Sejumlah direktur rumah sakit yang ditemui Tempo paling banyak mengeluhkan klaim yang mandek karena alasan administratif dan data medis. Ada ketidaksepahaman antara rumah sakit dan BPJS Kesehatan ihwal jenis-jenis klaim yang dapat diterima dan tidak.
Proses verifikasi untuk menentukan kelayakan klaim diperketat dengan adanya sistem verifikasi berbasis komputer per September 2024. Lewat sistem ini, BPJS Kesehatan ditengarai memperketat proses verifikasi klaim yang diajukan rumah sakit. Banyak klaim dinyatakan pending tanpa perlu lagi melalui verifikator dari BPJS Kesehatan.
Ichsan tak yakin apa alasan klaim mandek melonjak begitu signifikan. Padahal, layanan Jaminan Kesehatan Nasional (JKN) telah bergulir paling tidak selama sepuluh tahun. Ia mempertanyakan mengapa lonjakan pending claim baru terjadi akhir-akhir ini, pada saat BPJS Kesehatan tengah diterpa isu mengenai keterbatasan dana.
Pada 2024 lalu, BPJS Kesehatan diperkirakan mengalami defisit Rp16 triliun. Estimasi ini didapat dari rencana kerja anggaran BPJS Kesehatan 2024. Badan ini mencatat, perkiraan pendapatan sepanjang tahun itu hanya Rp160 triliun, sedangkan pengeluarannya mencapai Rp176 triliun.

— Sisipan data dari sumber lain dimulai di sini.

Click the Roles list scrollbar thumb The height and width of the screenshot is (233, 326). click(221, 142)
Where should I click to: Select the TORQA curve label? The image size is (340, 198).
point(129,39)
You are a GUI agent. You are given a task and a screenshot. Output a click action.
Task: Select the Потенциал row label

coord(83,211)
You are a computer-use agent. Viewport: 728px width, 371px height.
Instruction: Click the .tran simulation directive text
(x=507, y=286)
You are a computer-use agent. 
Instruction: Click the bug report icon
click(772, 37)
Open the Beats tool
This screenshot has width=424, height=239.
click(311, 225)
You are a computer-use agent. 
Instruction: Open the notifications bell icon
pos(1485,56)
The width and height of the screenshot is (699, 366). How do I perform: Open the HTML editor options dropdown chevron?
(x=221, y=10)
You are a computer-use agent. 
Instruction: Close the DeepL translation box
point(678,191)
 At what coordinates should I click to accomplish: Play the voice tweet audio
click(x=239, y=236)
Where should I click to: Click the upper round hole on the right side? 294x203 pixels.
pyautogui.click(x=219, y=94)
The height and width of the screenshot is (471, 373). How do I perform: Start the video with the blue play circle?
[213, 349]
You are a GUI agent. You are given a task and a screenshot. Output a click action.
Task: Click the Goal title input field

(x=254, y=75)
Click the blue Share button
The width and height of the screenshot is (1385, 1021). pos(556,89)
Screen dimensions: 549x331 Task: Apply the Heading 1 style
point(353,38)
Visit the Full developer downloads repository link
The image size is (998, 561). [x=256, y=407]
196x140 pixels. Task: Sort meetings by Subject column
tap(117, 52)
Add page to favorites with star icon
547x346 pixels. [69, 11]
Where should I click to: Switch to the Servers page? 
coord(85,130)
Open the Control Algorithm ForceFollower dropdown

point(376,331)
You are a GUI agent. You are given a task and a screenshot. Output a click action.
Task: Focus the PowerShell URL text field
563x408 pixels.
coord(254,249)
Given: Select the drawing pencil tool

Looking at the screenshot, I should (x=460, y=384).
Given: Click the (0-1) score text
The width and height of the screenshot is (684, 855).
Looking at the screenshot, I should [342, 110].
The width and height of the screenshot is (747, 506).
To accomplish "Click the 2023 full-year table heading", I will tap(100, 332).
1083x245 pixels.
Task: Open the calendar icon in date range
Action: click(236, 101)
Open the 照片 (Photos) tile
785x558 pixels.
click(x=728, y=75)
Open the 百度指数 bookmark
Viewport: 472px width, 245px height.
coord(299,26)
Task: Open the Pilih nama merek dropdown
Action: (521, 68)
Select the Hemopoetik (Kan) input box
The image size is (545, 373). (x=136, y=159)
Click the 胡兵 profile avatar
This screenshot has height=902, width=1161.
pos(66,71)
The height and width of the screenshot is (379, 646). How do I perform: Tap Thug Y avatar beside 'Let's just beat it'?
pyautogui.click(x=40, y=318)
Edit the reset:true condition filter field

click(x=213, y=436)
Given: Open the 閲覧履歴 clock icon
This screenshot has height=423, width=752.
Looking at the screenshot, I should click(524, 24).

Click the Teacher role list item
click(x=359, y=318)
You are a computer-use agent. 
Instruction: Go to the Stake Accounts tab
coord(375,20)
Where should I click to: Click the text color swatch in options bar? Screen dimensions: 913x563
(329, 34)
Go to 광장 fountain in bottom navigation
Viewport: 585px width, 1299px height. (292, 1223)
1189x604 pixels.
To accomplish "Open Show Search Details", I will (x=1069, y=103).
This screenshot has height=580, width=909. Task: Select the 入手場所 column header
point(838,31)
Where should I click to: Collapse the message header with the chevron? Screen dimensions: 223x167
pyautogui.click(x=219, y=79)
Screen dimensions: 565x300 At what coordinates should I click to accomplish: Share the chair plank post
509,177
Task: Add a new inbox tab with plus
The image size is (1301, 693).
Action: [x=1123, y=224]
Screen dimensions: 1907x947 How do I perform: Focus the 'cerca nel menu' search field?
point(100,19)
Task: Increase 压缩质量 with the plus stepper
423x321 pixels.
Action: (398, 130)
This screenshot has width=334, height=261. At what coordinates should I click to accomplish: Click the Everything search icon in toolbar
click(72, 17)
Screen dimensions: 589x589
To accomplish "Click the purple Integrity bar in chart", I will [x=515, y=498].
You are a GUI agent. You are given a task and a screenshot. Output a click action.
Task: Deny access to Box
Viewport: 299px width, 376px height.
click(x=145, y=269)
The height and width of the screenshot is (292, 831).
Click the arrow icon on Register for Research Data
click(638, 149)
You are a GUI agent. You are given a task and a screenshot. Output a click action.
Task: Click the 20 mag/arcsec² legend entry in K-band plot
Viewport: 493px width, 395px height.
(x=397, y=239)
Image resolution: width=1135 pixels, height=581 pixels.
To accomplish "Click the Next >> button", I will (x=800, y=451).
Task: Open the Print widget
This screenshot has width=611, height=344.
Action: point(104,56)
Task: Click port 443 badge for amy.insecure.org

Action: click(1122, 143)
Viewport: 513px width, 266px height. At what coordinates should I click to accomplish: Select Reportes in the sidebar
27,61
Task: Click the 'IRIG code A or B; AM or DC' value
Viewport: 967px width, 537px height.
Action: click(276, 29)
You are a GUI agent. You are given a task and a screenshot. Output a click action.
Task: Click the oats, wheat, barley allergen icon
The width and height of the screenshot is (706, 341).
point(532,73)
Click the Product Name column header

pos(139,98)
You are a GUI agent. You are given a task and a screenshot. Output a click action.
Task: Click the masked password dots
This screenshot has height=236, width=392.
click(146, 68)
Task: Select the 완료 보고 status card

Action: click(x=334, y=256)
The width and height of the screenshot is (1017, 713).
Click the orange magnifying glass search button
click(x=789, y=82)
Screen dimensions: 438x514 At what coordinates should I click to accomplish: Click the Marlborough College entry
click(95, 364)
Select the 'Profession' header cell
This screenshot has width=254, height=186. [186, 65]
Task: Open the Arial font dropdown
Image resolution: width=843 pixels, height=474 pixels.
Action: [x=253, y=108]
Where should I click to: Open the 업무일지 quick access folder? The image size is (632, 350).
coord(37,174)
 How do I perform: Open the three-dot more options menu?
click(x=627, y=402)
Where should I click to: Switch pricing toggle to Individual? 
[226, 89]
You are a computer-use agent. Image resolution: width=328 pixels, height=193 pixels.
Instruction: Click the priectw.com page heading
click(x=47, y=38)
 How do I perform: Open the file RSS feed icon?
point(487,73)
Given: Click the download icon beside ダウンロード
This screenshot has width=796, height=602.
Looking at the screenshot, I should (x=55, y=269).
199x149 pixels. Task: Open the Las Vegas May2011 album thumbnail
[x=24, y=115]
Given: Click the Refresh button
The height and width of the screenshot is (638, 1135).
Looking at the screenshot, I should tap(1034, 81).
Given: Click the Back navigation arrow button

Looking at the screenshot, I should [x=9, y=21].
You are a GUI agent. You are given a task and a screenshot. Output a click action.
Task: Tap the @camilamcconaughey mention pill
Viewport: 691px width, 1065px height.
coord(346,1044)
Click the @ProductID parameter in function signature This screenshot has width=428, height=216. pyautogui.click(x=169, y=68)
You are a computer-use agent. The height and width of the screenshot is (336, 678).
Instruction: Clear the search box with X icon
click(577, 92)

Klaim yang mandek di BPJS Kesehatan akhirnya menganggu operasional rumah sakit. Mereka terpaksa menalangi dana untuk layanan pasien peserta BPJS Kesehatan. Sebuah rumah sakit di Sumatera mengaku kepada Tempo mulai terlambat membayarkan gaji karyawan per Januari 2025 ini.
“Kami dari rumah sakit ingin masalah ini juga jadi prioritas pemerintah. Kami hampir betul-betul tenggelam. Anggaran habis untuk makan bergizi gratis. Masalah ini jadi tidak tersinggung,” tutur Ichsan.
Kepala Humas BPJS Kesehatan Rizzky Anugerah menampik kondisi keuangan cekak mengakibatkan melonjaknya angka klaim pending itu. Menurut dia, realisasi kondisi aset bersih Dana Jaminan Sosial (DJS) Kesehatan sampai 2024 masih positif, sekitar Rp52 triliun.
Namun, Rizzky mengakui BPJS memperketat verifikasi klaim yang diajukan oleh rumah sakit. Pengetatan ini merupakan tindak lanjut dari rekomendasi Komisi Pemberantasan Korupsi (KPK) bersama Tim Pencegahan Kecurangan JKN untuk mecegah kecurangan (fraud).
“BPJS Kesehatan perlu untuk melakukan penguatan pada area pengajuan dan verifikasi klaim sebagai salah satu upaya dalam mempertahankan keberlangsungan Program JKN,’ ujar Rizzky kepada Tempo, Senin, 13 Januari 2025.
Dalam Pertemuan Nasional Fasilitas Kesehatan BPJS Kesehatan di Jakarta, Kamis, 19 September 2024, Wakil Ketua KPK saat itu, Alexander Marwata mengungkap kerugian dari fraud di bidang kesehatan adalah 10 persen dari pengeluaran untuk kesehatan masyarakat atau sekitar Rp 20 triliun.